#### Task statement:
Exactly as they stand, set down all of the records again.

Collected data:
•••••

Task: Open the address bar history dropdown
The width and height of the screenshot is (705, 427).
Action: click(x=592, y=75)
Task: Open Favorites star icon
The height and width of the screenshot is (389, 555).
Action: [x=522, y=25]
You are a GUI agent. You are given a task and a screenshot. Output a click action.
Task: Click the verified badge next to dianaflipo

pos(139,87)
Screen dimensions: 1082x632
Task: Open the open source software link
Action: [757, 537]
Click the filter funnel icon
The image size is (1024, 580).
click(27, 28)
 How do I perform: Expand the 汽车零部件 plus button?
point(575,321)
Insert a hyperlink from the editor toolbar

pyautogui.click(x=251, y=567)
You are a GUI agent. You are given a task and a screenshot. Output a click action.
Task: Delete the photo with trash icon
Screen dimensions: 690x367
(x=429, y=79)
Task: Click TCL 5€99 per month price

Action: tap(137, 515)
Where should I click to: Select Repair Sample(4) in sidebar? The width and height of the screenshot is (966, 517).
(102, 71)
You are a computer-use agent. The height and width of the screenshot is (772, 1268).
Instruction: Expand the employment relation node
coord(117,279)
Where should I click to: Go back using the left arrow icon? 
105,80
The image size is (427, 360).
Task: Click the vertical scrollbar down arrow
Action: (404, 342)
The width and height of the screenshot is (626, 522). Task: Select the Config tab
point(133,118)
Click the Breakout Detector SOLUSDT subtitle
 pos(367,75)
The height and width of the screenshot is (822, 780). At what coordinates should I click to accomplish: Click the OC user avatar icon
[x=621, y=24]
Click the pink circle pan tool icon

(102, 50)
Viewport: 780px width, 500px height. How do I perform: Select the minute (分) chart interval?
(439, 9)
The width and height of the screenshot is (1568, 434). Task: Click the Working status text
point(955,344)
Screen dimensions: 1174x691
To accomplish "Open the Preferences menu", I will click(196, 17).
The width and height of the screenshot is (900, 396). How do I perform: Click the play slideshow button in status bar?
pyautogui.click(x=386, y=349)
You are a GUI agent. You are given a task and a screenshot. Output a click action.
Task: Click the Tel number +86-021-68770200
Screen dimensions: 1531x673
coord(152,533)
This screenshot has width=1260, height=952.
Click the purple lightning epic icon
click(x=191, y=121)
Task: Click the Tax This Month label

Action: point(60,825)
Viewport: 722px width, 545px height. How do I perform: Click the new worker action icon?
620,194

•••••

#### Exercise result:
Task: Open the address bar history dropdown
The width and height of the screenshot is (705, 427).
Action: click(x=592, y=75)
Task: Open Favorites star icon
The height and width of the screenshot is (389, 555).
Action: [x=522, y=25]
You are a GUI agent. You are given a task and a screenshot. Output a click action.
Task: Click the verified badge next to dianaflipo

pos(139,87)
Screen dimensions: 1082x632
Task: Open the open source software link
Action: [757, 537]
Click the filter funnel icon
The image size is (1024, 580).
click(27, 28)
 How do I perform: Expand the 汽车零部件 plus button?
point(575,321)
Insert a hyperlink from the editor toolbar

pyautogui.click(x=251, y=567)
You are a GUI agent. You are given a task and a screenshot. Output a click action.
Task: Delete the photo with trash icon
Screen dimensions: 690x367
(x=429, y=79)
Task: Click TCL 5€99 per month price

Action: tap(137, 515)
Where should I click to: Select Repair Sample(4) in sidebar? The width and height of the screenshot is (966, 517).
(102, 71)
You are a computer-use agent. The height and width of the screenshot is (772, 1268).
Instruction: Expand the employment relation node
coord(117,279)
Where should I click to: Go back using the left arrow icon? 
105,80
The image size is (427, 360).
Task: Click the vertical scrollbar down arrow
Action: (404, 342)
The width and height of the screenshot is (626, 522). Task: Select the Config tab
point(133,118)
Click the Breakout Detector SOLUSDT subtitle
 pos(367,75)
The height and width of the screenshot is (822, 780). At what coordinates should I click to accomplish: Click the OC user avatar icon
[x=621, y=24]
Click the pink circle pan tool icon

(102, 50)
Viewport: 780px width, 500px height. How do I perform: Select the minute (分) chart interval?
(439, 9)
The width and height of the screenshot is (1568, 434). Task: Click the Working status text
point(955,344)
Screen dimensions: 1174x691
To accomplish "Open the Preferences menu", I will click(196, 17).
The width and height of the screenshot is (900, 396). How do I perform: Click the play slideshow button in status bar?
pyautogui.click(x=386, y=349)
You are a GUI agent. You are given a task and a screenshot. Output a click action.
Task: Click the Tel number +86-021-68770200
Screen dimensions: 1531x673
coord(152,533)
This screenshot has width=1260, height=952.
Click the purple lightning epic icon
click(x=191, y=121)
Task: Click the Tax This Month label

Action: point(60,825)
Viewport: 722px width, 545px height. How do I perform: Click the new worker action icon?
620,194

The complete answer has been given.